#### [Records supplied]
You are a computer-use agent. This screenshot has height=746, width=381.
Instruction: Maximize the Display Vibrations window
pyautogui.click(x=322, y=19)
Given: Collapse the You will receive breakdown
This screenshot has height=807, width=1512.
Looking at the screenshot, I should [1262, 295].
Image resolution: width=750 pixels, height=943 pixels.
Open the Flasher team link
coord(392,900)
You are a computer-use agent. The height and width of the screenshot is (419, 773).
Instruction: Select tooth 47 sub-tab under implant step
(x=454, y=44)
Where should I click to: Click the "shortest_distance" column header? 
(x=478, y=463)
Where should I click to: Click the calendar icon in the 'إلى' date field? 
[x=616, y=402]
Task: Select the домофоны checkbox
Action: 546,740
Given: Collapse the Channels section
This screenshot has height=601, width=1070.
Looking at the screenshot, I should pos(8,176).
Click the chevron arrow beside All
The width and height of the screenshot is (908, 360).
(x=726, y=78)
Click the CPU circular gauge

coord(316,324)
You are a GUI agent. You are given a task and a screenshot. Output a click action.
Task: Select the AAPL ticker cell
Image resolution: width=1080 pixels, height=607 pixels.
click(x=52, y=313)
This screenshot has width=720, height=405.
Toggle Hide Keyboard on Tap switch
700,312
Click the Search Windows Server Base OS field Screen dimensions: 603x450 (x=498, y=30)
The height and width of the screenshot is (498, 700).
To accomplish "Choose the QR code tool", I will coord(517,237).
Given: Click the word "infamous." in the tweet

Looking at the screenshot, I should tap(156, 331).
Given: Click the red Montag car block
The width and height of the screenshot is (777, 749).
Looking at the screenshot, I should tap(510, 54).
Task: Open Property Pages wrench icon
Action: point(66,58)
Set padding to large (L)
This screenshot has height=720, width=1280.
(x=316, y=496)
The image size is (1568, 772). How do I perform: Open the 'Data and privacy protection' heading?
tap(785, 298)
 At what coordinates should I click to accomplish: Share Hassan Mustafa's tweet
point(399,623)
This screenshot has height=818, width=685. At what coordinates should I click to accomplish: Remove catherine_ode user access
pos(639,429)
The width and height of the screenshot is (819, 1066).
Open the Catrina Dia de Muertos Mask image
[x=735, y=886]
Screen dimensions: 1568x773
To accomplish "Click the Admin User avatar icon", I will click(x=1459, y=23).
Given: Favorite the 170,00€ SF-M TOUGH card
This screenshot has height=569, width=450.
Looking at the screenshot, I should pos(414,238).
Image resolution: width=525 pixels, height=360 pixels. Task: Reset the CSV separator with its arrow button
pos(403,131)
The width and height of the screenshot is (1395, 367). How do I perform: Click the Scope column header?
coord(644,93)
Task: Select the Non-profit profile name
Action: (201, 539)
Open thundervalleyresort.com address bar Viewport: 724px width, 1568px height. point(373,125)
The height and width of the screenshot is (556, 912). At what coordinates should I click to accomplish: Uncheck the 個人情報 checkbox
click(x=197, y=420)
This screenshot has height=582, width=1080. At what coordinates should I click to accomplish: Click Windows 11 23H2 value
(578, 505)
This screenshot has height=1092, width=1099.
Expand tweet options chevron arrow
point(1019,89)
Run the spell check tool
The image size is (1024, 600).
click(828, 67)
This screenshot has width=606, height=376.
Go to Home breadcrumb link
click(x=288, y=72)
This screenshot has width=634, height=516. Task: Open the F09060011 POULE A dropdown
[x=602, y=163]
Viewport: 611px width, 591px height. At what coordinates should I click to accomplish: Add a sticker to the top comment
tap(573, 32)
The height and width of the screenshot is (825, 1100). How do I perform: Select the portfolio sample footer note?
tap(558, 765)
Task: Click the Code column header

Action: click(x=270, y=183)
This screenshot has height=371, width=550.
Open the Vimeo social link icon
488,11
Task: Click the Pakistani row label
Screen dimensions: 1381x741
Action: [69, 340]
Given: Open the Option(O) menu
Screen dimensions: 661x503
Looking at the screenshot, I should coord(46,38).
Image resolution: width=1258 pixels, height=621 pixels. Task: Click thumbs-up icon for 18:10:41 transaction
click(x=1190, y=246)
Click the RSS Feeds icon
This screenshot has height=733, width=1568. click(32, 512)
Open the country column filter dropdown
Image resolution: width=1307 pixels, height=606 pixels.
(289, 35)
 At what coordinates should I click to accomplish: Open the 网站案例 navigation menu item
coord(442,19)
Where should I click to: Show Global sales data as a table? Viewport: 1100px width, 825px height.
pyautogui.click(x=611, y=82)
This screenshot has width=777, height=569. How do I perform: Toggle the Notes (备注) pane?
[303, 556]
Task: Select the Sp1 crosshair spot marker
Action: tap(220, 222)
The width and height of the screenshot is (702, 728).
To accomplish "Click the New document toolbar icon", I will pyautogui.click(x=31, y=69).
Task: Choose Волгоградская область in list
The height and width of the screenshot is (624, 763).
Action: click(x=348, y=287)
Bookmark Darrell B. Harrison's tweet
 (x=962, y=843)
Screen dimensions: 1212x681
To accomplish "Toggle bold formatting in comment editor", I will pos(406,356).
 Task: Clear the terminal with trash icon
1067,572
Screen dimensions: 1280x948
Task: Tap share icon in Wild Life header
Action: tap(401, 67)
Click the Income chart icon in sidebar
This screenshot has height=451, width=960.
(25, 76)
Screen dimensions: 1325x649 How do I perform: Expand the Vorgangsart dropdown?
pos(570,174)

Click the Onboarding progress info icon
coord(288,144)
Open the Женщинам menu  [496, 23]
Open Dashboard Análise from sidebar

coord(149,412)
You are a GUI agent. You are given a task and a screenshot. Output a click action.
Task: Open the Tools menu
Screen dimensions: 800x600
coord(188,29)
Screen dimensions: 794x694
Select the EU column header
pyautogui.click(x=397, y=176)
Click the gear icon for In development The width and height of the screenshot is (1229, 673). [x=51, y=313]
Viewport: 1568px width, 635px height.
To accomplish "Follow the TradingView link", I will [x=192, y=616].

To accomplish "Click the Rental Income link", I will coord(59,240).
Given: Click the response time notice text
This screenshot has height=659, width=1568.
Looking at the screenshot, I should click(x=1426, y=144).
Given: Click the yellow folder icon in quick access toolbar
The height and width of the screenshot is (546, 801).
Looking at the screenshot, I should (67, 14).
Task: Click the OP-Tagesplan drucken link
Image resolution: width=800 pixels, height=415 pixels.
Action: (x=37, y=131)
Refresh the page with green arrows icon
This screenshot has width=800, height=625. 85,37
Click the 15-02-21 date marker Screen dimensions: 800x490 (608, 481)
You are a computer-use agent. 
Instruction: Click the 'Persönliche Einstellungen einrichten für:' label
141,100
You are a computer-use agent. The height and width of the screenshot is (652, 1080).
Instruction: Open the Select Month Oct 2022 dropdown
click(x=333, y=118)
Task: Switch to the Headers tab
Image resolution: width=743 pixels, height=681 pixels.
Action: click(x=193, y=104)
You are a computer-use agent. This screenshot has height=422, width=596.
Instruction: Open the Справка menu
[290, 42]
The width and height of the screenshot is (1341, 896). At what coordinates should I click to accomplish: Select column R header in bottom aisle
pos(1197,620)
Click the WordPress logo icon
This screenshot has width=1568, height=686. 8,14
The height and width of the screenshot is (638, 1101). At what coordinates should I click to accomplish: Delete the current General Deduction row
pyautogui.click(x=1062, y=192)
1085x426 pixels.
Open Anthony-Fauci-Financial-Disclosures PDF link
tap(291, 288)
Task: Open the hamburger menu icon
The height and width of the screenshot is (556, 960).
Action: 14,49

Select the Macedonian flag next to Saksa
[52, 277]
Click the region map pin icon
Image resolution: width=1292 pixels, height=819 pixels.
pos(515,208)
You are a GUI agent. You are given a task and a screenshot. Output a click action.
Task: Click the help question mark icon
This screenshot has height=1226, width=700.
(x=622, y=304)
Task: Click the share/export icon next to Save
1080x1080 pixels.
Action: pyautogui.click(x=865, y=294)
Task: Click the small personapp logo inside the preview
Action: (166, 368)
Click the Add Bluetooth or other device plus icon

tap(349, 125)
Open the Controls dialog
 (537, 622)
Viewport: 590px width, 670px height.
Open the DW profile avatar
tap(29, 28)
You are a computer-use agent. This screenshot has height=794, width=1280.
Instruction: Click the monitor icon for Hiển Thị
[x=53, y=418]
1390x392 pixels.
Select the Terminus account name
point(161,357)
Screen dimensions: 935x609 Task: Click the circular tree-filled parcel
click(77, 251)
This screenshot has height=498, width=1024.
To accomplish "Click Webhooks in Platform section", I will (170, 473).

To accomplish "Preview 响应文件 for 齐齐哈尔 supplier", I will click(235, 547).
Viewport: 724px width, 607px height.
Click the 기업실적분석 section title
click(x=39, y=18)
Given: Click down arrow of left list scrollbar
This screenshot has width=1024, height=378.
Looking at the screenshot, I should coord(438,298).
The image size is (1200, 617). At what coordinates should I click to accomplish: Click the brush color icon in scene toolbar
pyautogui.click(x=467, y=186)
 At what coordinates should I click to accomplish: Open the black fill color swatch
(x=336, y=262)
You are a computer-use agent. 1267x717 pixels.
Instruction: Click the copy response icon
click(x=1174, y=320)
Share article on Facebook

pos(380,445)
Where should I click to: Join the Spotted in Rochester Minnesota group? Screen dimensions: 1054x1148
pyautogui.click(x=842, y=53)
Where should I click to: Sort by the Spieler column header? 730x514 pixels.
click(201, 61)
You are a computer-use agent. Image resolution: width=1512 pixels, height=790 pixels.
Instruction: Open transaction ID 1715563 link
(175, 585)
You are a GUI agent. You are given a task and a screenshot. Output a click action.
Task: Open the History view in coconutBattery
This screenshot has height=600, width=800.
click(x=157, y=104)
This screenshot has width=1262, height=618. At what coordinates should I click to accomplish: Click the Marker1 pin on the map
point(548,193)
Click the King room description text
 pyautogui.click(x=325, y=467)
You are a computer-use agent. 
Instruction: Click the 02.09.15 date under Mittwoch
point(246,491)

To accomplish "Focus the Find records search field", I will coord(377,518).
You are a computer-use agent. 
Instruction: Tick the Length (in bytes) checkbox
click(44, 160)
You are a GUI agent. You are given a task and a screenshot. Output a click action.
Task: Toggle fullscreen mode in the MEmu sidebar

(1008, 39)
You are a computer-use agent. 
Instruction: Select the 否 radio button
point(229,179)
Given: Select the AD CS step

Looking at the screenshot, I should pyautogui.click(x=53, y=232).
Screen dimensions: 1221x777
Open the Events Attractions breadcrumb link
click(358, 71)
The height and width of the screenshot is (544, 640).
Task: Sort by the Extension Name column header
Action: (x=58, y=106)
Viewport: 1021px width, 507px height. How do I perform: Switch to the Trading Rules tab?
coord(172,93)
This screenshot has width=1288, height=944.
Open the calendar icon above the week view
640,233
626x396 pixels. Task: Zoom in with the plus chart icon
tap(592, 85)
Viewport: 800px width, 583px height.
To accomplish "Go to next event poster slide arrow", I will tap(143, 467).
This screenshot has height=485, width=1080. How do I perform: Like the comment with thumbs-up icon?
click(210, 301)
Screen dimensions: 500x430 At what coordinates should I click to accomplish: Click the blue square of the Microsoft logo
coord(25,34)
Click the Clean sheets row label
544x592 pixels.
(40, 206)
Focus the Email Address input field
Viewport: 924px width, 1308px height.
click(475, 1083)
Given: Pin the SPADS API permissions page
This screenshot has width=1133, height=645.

#### [Exercise goal]
Look over the records above and copy each line that includes the string "Focus".

#### [Response to this exercise]
To accomplish "Focus the Find records search field", I will coord(377,518).
Focus the Email Address input field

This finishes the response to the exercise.